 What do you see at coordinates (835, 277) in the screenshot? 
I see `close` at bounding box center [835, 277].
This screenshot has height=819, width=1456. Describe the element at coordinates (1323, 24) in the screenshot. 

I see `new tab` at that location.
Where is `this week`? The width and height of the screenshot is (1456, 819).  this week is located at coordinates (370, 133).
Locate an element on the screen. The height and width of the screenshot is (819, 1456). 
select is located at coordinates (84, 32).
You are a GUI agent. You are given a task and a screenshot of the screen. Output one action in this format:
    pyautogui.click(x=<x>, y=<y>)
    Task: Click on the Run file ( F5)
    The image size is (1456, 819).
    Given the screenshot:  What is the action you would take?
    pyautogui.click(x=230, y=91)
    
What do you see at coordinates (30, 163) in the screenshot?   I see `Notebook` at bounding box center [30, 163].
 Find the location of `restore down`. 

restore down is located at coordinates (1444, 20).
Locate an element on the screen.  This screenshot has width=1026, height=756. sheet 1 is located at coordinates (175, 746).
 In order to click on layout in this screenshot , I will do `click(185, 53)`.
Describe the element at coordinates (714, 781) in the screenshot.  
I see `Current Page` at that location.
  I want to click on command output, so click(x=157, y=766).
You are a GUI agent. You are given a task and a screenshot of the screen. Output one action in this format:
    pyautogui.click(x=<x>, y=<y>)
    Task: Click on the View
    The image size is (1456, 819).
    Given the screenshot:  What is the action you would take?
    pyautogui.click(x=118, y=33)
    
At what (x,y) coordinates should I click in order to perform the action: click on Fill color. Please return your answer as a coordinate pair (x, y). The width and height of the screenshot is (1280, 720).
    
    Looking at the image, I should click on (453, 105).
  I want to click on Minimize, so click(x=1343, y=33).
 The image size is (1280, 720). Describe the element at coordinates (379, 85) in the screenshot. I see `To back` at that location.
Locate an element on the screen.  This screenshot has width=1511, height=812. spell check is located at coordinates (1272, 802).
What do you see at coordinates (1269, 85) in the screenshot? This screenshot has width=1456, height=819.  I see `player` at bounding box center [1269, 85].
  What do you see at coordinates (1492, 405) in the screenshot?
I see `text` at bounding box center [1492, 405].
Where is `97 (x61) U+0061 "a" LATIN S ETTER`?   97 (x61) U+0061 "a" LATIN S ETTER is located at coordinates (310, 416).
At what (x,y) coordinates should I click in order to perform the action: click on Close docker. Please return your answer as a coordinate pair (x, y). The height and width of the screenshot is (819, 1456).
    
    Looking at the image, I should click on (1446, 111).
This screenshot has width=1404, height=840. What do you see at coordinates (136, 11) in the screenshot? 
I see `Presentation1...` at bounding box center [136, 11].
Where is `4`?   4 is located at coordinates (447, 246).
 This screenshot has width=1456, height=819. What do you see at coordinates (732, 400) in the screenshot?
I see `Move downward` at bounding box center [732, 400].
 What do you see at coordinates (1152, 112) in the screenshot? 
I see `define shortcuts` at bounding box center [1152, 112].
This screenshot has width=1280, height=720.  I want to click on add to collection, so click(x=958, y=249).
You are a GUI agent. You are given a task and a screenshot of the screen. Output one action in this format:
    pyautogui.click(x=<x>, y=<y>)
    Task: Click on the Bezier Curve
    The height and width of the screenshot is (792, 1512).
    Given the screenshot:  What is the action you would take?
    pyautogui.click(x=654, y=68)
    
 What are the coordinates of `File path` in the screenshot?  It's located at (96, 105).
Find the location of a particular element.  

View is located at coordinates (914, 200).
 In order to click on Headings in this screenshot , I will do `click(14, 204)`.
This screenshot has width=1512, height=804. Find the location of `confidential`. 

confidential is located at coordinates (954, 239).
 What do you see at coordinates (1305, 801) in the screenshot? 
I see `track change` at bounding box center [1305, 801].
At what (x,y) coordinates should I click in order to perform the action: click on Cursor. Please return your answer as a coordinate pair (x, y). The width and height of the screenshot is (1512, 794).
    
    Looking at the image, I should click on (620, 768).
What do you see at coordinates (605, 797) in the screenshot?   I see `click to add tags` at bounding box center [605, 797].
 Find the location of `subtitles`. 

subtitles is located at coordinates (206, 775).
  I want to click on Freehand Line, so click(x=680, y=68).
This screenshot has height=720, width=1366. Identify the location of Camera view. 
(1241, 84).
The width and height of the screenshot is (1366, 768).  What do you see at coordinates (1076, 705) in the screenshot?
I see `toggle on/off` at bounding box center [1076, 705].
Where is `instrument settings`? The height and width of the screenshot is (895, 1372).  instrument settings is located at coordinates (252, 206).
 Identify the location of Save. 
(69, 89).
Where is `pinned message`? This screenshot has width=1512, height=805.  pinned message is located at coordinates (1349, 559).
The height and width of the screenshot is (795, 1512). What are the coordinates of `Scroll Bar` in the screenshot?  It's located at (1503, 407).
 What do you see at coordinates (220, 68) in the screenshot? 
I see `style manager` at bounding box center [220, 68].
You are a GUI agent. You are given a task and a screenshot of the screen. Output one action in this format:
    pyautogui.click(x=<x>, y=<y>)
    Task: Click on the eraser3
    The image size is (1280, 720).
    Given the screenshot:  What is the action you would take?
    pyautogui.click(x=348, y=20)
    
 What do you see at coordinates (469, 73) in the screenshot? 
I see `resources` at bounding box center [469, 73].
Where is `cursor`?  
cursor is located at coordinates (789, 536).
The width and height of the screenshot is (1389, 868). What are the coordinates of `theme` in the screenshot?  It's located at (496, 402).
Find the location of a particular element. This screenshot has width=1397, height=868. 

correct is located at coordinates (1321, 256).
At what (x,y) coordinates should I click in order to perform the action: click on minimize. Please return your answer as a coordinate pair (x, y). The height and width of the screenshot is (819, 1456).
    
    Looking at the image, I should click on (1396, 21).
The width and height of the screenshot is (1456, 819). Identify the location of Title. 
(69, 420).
━━━
**WHAT YOU WILL DO:** Format all of the items above as a JSON list of strings, one string per line, omitting blank lines.

**OUTPUT BELOW:**
[
  " What do you see at coordinates (835, 277) in the screenshot? ",
  "I see `close` at bounding box center [835, 277].",
  "This screenshot has height=819, width=1456. Describe the element at coordinates (1323, 24) in the screenshot. ",
  "I see `new tab` at that location.",
  "Where is `this week`? The width and height of the screenshot is (1456, 819).  this week is located at coordinates (370, 133).",
  "Locate an element on the screen. The height and width of the screenshot is (819, 1456). ",
  "select is located at coordinates (84, 32).",
  "You are a GUI agent. You are given a task and a screenshot of the screen. Output one action in this format:",
  "    pyautogui.click(x=<x>, y=<y>)",
  "    Task: Click on the Run file ( F5)",
  "    The image size is (1456, 819).",
  "    Given the screenshot:  What is the action you would take?",
  "    pyautogui.click(x=230, y=91)",
  "What do you see at coordinates (30, 163) in the screenshot?   I see `Notebook` at bounding box center [30, 163].",
  " Find the location of `restore down`. ",
  "restore down is located at coordinates (1444, 20).",
  "Locate an element on the screen.  This screenshot has width=1026, height=756. sheet 1 is located at coordinates (175, 746).",
  " In order to click on layout in this screenshot , I will do `click(185, 53)`.",
  "Describe the element at coordinates (714, 781) in the screenshot.  ",
  "I see `Current Page` at that location.",
  "  I want to click on command output, so click(x=157, y=766).",
  "You are a GUI agent. You are given a task and a screenshot of the screen. Output one action in this format:",
  "    pyautogui.click(x=<x>, y=<y>)",
  "    Task: Click on the View",
  "    The image size is (1456, 819).",
  "    Given the screenshot:  What is the action you would take?",
  "    pyautogui.click(x=118, y=33)",
  "At what (x,y) coordinates should I click in order to perform the action: click on Fill color. Please return your answer as a coordinate pair (x, y). The width and height of the screenshot is (1280, 720).",
  "    Looking at the image, I should click on (453, 105).",
  "  I want to click on Minimize, so click(x=1343, y=33).",
  " The image size is (1280, 720). Describe the element at coordinates (379, 85) in the screenshot. I see `To back` at that location.",
  "Locate an element on the screen.  This screenshot has width=1511, height=812. spell check is located at coordinates (1272, 802).",
  "What do you see at coordinates (1269, 85) in the screenshot? This screenshot has width=1456, height=819.  I see `player` at bounding box center [1269, 85].",
  "  What do you see at coordinates (1492, 405) in the screenshot?",
  "I see `text` at bounding box center [1492, 405].",
  "Where is `97 (x61) U+0061 \"a\" LATIN S ETTER`?   97 (x61) U+0061 \"a\" LATIN S ETTER is located at coordinates (310, 416).",
  "At what (x,y) coordinates should I click in order to perform the action: click on Close docker. Please return your answer as a coordinate pair (x, y). The height and width of the screenshot is (819, 1456).",
  "    Looking at the image, I should click on (1446, 111).",
  "This screenshot has width=1404, height=840. What do you see at coordinates (136, 11) in the screenshot? ",
  "I see `Presentation1...` at bounding box center [136, 11].",
  "Where is `4`?   4 is located at coordinates (447, 246).",
  " This screenshot has width=1456, height=819. What do you see at coordinates (732, 400) in the screenshot?",
  "I see `Move downward` at bounding box center [732, 400].",
  " What do you see at coordinates (1152, 112) in the screenshot? ",
  "I see `define shortcuts` at bounding box center [1152, 112].",
  "This screenshot has width=1280, height=720.  I want to click on add to collection, so click(x=958, y=249).",
  "You are a GUI agent. You are given a task and a screenshot of the screen. Output one action in this format:",
  "    pyautogui.click(x=<x>, y=<y>)",
  "    Task: Click on the Bezier Curve",
  "    The height and width of the screenshot is (792, 1512).",
  "    Given the screenshot:  What is the action you would take?",
  "    pyautogui.click(x=654, y=68)",
  " What are the coordinates of `File path` in the screenshot?  It's located at (96, 105).",
  "Find the location of a particular element.  ",
  "View is located at coordinates (914, 200).",
  " In order to click on Headings in this screenshot , I will do `click(14, 204)`.",
  "This screenshot has width=1512, height=804. Find the location of `confidential`. ",
  "confidential is located at coordinates (954, 239).",
  " What do you see at coordinates (1305, 801) in the screenshot? ",
  "I see `track change` at bounding box center [1305, 801].",
  "At what (x,y) coordinates should I click in order to perform the action: click on Cursor. Please return your answer as a coordinate pair (x, y). The width and height of the screenshot is (1512, 794).",
  "    Looking at the image, I should click on (620, 768).",
  "What do you see at coordinates (605, 797) in the screenshot?   I see `click to add tags` at bounding box center [605, 797].",
  " Find the location of `subtitles`. ",
  "subtitles is located at coordinates (206, 775).",
  "  I want to click on Freehand Line, so click(x=680, y=68).",
  "This screenshot has height=720, width=1366. Identify the location of Camera view. ",
  "(1241, 84).",
  "The width and height of the screenshot is (1366, 768).  What do you see at coordinates (1076, 705) in the screenshot?",
  "I see `toggle on/off` at bounding box center [1076, 705].",
  "Where is `instrument settings`? The height and width of the screenshot is (895, 1372).  instrument settings is located at coordinates (252, 206).",
  " Identify the location of Save. ",
  "(69, 89).",
  "Where is `pinned message`? This screenshot has width=1512, height=805.  pinned message is located at coordinates (1349, 559).",
  "The height and width of the screenshot is (795, 1512). What are the coordinates of `Scroll Bar` in the screenshot?  It's located at (1503, 407).",
  " What do you see at coordinates (220, 68) in the screenshot? ",
  "I see `style manager` at bounding box center [220, 68].",
  "You are a GUI agent. You are given a task and a screenshot of the screen. Output one action in this format:",
  "    pyautogui.click(x=<x>, y=<y>)",
  "    Task: Click on the eraser3",
  "    The image size is (1280, 720).",
  "    Given the screenshot:  What is the action you would take?",
  "    pyautogui.click(x=348, y=20)",
  " What do you see at coordinates (469, 73) in the screenshot? ",
  "I see `resources` at bounding box center [469, 73].",
  "Where is `cursor`?  ",
  "cursor is located at coordinates (789, 536).",
  "The width and height of the screenshot is (1389, 868). What are the coordinates of `theme` in the screenshot?  It's located at (496, 402).",
  "Find the location of a particular element. This screenshot has width=1397, height=868. ",
  "correct is located at coordinates (1321, 256).",
  "At what (x,y) coordinates should I click in order to perform the action: click on minimize. Please return your answer as a coordinate pair (x, y). The height and width of the screenshot is (819, 1456).",
  "    Looking at the image, I should click on (1396, 21).",
  "The width and height of the screenshot is (1456, 819). Identify the location of Title. ",
  "(69, 420)."
]